Durante a missão, os diálogos e as acções convidam a interpretações “cheias”. A dado, momento, a título de exemplo, encontram dois pequenos lagos, o da Consciência, menos profundo, e por isso a transbordar, e o da Iluminação, que “não tem fundo”. Os sentidos escolhem o primeiro para tomar um banho restaurativo. Noutro momento, um dos apoiantes na travessia é um jovem girassol, de uma tribo que durante o dia está imóvel e silenciosa, porque são o sol, e à noite, apesar de conseguirem falar, optam antes por dormir 

Há, então, uma clara possibilidade de leitura alegórica de toda esta aventura, no mais pleno sentido da palavra no contexto literário e até da cultura popular, mesmo que esta em particular se revista dessa outra possibilidade, de uma interpretação mais profunda, filosófica, existencial e espiritual.  

A saga do Incal, de Jodorowsky e Moebius, teve início em 1981, e acredito que seria interessante uma leitura comparatista. Os instrumentos, os géneros e, claro, a fortuna comercial, distanciam ambos os títulos, mas haverá preocupações alegóricas que poderão ser bastante úteis.
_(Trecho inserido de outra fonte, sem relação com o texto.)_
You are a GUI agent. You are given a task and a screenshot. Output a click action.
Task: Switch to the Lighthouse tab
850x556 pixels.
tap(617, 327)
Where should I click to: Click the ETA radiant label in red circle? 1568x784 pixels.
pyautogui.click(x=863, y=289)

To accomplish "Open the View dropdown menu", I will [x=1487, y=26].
Há uma cena, recordemo-nos, em que o Incal Luminoso secciona John Difool em quatro partes, cada qual correspondendo a uma parte do corpo e aos “humores” (tal como compreendido na medicina de Hipócrates), e apenas na sua fusão e equilíbrio se encontraria a justa medida. Até certo ponto, é esse o fim desta “comunidade” dos sentidos, como se compreende na justa cena final, em que cada um dos sentidos se “apercebe” e comunica com o Homem. Esse é mesmo o momento, à beira da integração (não “dissolução” no Homem), que eles ganham a maior medalha, a de serem personagens. 
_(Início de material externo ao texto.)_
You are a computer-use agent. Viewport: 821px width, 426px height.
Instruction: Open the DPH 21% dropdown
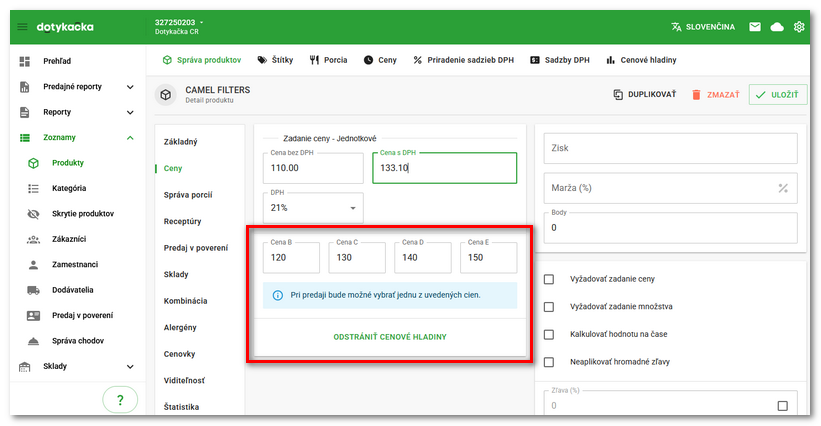tap(313, 208)
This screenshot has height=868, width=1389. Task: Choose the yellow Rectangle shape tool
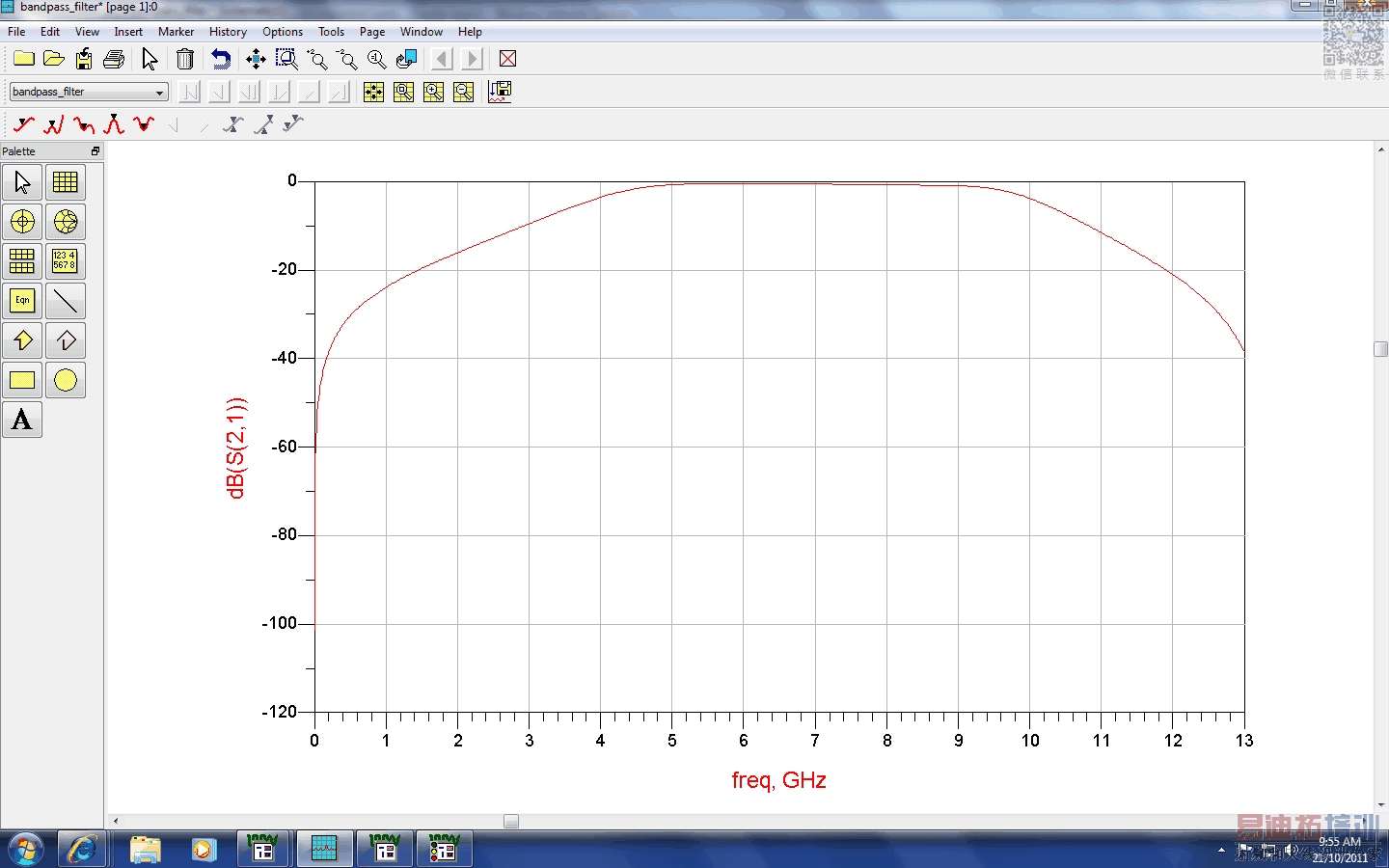tap(22, 380)
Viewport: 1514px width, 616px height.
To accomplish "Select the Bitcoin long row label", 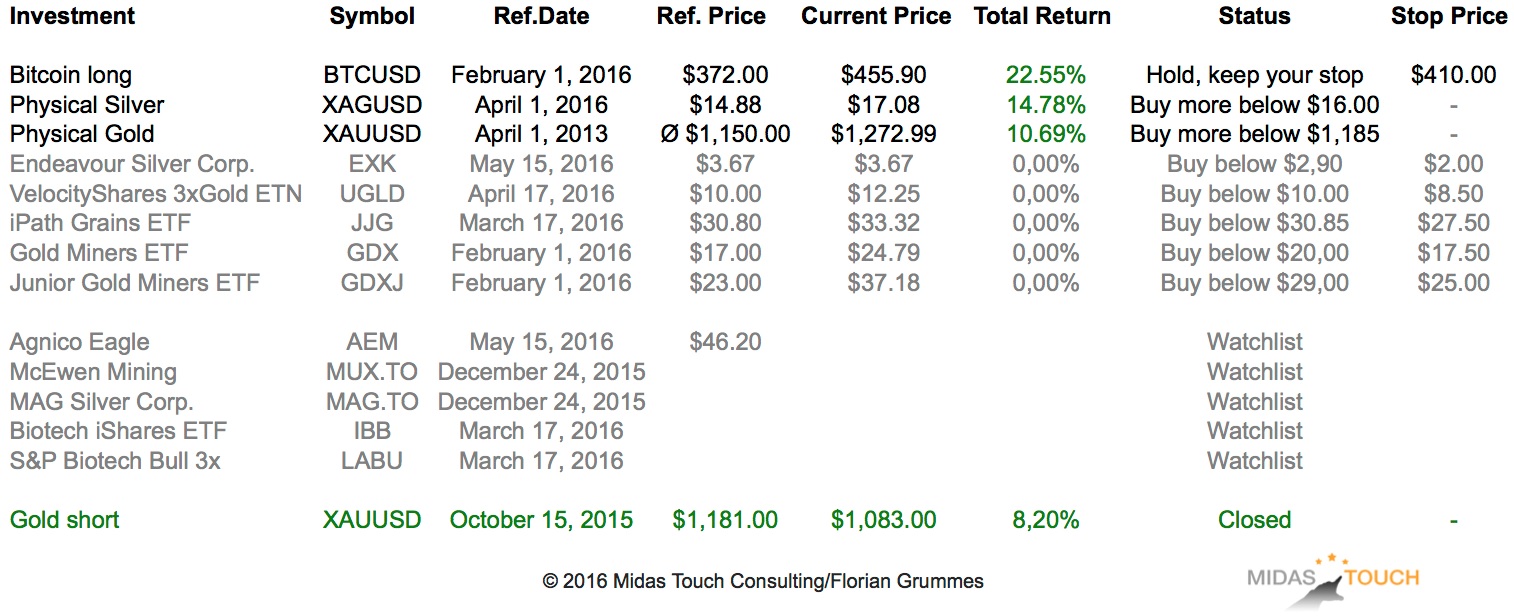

Porém, a comparação destas obras levaria igualmente a uma grande distinção, de não somenos importância. É que Jodorowsky (e noutra escala Moebius), apesar a sua aparente iconoclastia, irreverência e variedade de pesquisa artística, é alguém que crê na Transcendência, e até mesmo impõe novas hierarquias de valor (senão mesmo de poder). Há sempre algo exterior ao mundo, ao Homem, onde se encontra o sentido, e é preciso apelar a esse poder e exterior para (re)valorizar a existência. Enquanto que Zimbro, nas suas obras, escritos e neste mesmo livro, parece antes criar um discurso da Imanência, em que é o envolver directo e concreto com o mundo que faz emergir o sentido. Mais do que isso, a importância do corpo, dos sentidos, nesse mesmo papel, é crucial.  
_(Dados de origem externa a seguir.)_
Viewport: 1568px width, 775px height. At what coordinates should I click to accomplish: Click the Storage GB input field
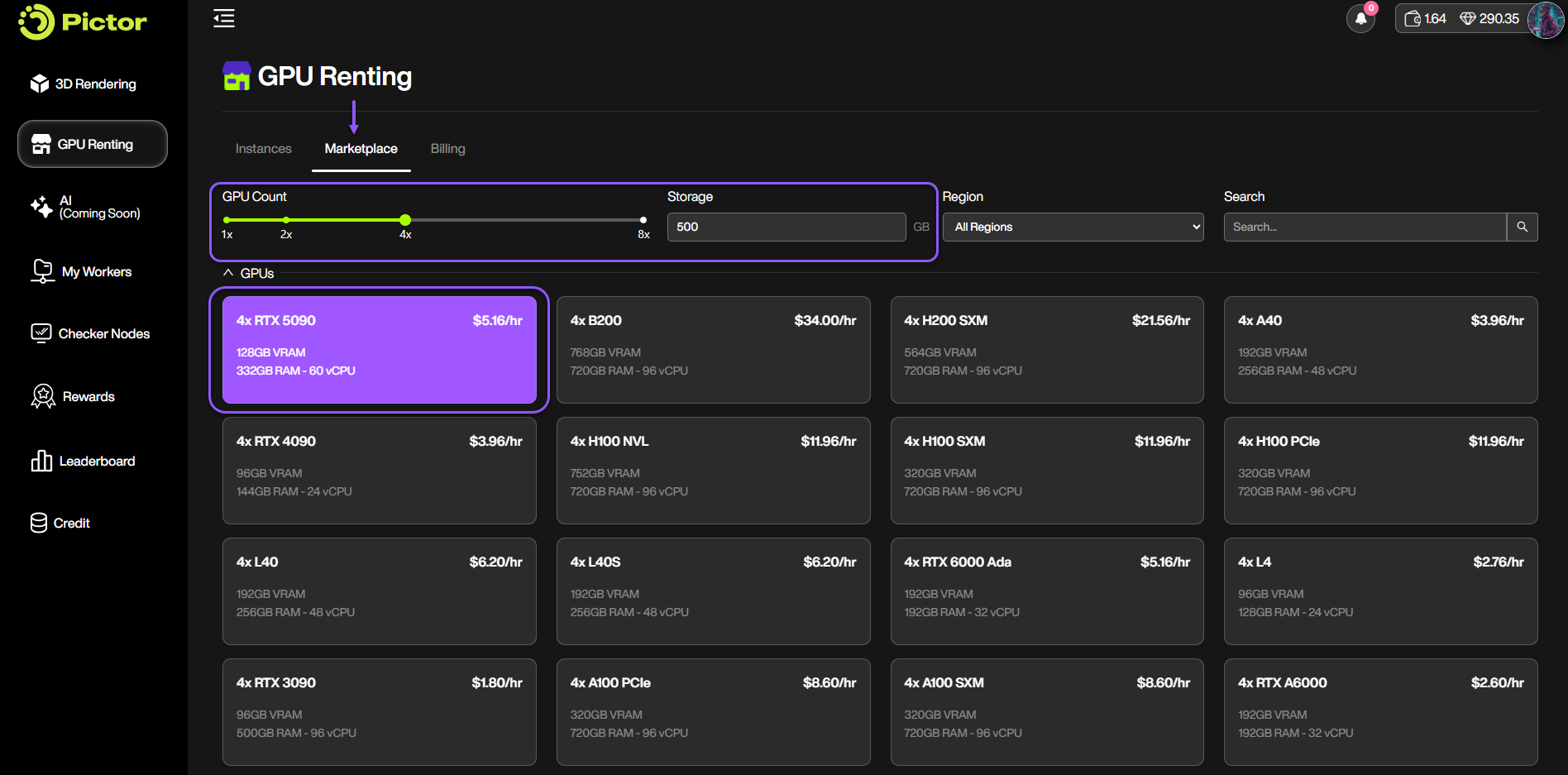pos(786,227)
E a própria estrutura do livro, a sua narrativa, os seus lentos ritmos, a natureza da caminhada que simplesmente avança, são em si mesmos sinais dessa mesma entrega a que o leitor se deve submeter, para partilhar a descoberta dos protagonistas: ser, ser simplesmente, com a consciência, ou melhor, se possível, a iluminação, de se ser completamente.  
Nota: agradecimentos à editora e à Ar.Co, pela oferta do livro e convite a pensar sobre o livro, e a Celso Martins, pelo apoio na conversa sobre o mesmo na Tinta nos Nervos.